TASK DATA START
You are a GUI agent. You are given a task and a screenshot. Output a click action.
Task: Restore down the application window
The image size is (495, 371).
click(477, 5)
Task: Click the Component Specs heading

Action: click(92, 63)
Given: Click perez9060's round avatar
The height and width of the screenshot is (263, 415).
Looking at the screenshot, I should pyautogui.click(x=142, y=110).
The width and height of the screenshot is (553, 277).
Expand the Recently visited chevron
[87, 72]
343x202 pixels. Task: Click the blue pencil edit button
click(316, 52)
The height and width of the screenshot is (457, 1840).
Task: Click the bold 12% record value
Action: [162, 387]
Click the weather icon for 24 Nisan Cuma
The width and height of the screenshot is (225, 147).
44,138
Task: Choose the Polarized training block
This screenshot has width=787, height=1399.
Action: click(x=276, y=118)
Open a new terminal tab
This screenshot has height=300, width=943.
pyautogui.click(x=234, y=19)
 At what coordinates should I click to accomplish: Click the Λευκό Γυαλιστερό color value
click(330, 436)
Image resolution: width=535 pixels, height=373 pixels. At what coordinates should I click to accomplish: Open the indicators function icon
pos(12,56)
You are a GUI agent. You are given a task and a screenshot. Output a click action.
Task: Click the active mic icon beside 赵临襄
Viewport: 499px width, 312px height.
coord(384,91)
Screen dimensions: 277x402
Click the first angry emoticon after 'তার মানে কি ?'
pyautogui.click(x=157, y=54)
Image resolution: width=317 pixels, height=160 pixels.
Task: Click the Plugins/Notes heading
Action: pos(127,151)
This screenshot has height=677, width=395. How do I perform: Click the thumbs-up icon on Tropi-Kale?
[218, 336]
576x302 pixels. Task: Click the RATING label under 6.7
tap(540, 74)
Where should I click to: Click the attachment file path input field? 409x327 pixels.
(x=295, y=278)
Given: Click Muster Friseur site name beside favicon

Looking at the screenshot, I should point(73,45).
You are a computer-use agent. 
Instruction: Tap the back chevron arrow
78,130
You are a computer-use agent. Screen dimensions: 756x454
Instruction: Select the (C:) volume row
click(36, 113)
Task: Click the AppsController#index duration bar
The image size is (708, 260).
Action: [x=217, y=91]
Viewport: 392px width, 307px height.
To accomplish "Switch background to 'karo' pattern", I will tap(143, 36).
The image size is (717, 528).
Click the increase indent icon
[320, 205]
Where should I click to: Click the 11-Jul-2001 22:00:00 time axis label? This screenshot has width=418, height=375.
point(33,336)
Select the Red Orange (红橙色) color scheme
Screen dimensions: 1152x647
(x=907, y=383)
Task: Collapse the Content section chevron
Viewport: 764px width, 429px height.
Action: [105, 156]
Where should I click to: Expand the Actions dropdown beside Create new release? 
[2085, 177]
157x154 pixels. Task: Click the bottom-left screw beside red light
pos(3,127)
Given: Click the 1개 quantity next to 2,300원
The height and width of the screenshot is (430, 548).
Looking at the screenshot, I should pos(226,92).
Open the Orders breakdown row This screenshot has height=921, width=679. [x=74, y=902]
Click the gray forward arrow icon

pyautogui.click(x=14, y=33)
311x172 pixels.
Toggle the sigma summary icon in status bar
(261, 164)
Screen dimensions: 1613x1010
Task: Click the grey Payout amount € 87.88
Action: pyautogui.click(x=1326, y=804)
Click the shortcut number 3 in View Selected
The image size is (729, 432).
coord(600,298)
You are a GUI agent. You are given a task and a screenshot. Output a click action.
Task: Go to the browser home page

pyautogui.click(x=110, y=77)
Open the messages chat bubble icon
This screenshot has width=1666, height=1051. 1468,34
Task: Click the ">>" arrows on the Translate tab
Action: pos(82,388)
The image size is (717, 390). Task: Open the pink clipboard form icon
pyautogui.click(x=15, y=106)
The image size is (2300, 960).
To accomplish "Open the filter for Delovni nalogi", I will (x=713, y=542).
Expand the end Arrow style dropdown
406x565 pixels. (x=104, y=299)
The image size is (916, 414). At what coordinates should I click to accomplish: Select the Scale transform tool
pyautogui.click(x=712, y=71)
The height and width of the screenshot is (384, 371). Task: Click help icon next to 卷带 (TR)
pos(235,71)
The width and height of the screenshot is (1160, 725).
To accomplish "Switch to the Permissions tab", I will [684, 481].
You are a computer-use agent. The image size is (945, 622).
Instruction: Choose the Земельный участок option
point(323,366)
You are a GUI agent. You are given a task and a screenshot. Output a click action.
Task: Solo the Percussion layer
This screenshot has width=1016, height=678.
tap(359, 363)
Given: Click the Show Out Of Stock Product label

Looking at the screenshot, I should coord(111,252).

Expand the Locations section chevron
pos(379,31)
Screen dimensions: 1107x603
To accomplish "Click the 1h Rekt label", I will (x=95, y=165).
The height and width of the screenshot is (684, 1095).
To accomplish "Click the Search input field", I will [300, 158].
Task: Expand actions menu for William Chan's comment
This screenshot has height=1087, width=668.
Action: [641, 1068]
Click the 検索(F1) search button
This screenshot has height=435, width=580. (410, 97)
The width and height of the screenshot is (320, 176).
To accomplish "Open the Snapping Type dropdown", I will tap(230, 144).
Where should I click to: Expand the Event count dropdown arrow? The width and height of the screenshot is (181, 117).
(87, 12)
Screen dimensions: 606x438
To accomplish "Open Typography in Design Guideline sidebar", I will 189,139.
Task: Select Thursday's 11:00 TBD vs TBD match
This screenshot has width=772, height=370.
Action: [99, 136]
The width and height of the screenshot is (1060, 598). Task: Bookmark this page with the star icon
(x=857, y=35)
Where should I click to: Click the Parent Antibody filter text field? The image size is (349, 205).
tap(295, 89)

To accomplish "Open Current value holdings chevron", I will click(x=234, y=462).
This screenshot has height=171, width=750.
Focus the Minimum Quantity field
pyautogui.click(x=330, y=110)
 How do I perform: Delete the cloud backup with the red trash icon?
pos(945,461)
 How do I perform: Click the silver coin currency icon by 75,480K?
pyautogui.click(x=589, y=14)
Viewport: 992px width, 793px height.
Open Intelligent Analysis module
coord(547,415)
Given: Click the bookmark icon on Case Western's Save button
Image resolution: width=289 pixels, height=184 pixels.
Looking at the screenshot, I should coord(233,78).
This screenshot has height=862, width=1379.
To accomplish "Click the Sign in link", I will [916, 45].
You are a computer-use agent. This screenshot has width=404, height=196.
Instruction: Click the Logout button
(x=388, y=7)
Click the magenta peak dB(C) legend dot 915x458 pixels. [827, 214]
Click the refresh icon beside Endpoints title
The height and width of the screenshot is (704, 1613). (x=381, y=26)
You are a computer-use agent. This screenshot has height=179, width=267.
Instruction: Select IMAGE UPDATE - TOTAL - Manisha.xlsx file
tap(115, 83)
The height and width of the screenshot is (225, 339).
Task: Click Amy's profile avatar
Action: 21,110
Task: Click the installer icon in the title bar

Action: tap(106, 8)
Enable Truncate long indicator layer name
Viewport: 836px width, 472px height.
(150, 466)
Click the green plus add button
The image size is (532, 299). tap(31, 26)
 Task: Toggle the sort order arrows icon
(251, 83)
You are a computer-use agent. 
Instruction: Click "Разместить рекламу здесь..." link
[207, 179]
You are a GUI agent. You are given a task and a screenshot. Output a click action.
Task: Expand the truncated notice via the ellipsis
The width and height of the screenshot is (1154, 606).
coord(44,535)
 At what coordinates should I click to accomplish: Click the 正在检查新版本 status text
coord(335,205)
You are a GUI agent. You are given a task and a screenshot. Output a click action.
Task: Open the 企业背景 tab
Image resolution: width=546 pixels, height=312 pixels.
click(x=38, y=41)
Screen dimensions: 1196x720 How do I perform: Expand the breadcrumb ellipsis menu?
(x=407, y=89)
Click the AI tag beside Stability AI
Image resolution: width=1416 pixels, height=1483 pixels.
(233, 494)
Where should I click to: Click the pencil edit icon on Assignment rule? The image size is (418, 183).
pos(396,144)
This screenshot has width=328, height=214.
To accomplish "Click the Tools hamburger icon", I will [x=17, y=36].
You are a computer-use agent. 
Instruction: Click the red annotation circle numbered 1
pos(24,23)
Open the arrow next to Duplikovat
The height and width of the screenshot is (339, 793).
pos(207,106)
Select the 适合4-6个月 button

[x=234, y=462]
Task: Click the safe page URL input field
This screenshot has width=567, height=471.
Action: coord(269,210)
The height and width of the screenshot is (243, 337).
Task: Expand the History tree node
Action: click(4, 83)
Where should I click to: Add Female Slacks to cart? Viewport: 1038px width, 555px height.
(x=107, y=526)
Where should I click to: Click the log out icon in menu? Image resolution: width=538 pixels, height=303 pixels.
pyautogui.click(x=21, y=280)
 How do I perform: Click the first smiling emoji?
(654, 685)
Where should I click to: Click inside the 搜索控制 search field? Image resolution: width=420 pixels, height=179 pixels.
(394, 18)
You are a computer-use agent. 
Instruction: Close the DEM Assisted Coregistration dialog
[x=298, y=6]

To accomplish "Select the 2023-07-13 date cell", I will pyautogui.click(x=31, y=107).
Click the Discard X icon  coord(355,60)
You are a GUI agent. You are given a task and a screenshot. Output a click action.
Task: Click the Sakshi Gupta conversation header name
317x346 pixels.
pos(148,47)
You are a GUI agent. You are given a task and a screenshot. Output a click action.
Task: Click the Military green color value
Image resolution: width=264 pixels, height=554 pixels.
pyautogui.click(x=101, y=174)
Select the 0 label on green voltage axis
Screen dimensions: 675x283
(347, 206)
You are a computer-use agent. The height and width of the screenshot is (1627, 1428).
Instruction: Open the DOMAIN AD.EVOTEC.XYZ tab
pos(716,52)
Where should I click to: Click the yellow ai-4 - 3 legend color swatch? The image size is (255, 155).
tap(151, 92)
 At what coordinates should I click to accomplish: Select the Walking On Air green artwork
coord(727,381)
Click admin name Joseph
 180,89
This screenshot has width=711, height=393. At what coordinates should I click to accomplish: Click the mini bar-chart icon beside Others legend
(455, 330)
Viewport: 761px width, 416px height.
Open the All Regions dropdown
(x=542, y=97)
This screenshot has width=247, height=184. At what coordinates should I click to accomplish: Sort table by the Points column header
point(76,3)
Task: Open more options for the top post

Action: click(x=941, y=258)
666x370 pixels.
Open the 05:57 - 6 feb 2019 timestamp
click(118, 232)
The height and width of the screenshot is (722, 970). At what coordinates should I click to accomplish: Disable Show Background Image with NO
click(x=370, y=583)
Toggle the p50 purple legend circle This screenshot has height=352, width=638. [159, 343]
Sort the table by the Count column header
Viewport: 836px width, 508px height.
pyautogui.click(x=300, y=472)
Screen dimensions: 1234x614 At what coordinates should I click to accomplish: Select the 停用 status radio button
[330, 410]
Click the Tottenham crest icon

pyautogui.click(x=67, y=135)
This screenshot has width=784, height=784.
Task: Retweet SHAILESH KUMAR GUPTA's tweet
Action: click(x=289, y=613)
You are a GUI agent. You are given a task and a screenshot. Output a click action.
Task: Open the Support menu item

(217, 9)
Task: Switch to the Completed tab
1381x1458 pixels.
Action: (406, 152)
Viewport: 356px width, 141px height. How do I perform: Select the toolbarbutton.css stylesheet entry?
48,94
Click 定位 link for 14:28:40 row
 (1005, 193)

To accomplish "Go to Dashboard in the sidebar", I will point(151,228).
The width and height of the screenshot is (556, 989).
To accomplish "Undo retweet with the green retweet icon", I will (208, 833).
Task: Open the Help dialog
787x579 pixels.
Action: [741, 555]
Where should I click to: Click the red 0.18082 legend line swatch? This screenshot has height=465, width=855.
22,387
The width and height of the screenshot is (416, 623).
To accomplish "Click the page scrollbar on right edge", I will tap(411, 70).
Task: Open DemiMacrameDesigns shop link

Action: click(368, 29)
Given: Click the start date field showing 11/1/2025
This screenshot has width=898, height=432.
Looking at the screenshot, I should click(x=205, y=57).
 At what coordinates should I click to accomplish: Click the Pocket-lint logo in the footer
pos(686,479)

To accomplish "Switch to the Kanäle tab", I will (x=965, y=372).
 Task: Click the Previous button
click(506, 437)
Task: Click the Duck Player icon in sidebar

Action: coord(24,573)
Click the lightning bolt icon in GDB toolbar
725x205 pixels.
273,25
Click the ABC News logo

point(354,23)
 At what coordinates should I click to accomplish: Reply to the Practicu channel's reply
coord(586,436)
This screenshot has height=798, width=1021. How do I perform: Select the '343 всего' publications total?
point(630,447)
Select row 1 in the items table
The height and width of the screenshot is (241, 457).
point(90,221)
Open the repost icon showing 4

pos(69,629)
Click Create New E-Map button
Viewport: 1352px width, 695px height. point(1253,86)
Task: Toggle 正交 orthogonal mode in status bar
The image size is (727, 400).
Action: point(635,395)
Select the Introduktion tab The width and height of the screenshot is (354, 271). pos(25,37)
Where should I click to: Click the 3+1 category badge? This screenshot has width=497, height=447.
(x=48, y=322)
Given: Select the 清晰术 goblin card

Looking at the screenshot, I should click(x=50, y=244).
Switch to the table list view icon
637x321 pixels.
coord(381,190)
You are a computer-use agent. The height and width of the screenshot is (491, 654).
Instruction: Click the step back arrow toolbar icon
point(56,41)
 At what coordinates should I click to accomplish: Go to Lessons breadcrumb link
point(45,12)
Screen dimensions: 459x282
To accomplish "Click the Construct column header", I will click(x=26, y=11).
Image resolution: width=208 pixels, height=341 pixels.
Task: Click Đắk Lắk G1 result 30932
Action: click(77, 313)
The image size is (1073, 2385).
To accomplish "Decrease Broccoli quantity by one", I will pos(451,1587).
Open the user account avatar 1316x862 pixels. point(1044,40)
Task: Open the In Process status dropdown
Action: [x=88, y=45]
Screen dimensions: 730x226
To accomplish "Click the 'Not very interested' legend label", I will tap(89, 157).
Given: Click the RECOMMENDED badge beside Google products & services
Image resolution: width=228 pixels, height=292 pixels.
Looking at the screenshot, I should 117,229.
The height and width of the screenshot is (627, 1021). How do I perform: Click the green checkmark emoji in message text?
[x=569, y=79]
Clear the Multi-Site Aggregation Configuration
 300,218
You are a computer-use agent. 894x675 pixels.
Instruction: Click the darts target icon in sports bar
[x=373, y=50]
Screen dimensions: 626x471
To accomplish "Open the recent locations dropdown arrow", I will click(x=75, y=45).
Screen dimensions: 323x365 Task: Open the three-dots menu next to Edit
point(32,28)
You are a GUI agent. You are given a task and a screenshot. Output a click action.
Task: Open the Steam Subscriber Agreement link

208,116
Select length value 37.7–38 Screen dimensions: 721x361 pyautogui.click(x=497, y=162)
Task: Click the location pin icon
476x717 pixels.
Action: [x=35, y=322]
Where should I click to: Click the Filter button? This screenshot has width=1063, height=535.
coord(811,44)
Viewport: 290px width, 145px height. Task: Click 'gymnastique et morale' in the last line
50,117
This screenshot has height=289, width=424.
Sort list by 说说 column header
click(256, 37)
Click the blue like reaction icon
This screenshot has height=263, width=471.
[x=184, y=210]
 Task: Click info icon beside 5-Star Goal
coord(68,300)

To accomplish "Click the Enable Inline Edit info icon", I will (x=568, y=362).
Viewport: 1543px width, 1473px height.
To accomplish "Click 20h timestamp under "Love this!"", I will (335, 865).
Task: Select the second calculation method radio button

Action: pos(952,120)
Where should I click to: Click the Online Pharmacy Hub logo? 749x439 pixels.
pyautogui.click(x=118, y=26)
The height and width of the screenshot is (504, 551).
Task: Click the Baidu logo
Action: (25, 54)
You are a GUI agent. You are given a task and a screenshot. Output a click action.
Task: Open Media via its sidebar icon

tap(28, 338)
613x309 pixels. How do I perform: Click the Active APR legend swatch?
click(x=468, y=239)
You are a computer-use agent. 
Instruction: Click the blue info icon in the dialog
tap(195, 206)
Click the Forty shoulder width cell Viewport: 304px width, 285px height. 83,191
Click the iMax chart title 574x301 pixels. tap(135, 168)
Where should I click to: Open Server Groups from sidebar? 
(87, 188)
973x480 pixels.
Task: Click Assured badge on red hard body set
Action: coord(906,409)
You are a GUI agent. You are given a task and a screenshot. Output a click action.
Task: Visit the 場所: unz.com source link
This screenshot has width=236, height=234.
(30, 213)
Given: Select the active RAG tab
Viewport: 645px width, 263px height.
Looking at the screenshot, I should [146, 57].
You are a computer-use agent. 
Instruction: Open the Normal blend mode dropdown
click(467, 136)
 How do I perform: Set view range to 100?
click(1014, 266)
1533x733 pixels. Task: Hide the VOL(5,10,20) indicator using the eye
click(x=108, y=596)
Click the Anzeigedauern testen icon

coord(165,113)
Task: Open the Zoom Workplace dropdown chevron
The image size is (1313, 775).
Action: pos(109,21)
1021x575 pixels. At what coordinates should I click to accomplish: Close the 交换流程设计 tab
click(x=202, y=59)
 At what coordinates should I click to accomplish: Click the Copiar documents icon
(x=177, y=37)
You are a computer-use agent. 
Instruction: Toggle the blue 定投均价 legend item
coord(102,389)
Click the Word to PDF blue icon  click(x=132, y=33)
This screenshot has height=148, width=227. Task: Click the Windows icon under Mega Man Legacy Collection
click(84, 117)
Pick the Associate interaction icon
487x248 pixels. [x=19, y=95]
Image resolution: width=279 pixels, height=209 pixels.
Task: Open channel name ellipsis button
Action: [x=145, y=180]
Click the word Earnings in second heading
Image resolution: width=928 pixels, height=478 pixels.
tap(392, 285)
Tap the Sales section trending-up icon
TASK DATA END
DIRECTIONS = Find "cell" in the preceding records. Copy each line that holds it.

RESULT OF THIS TASK =
To accomplish "Select the 2023-07-13 date cell", I will pyautogui.click(x=31, y=107).
Click the Forty shoulder width cell Viewport: 304px width, 285px height. 83,191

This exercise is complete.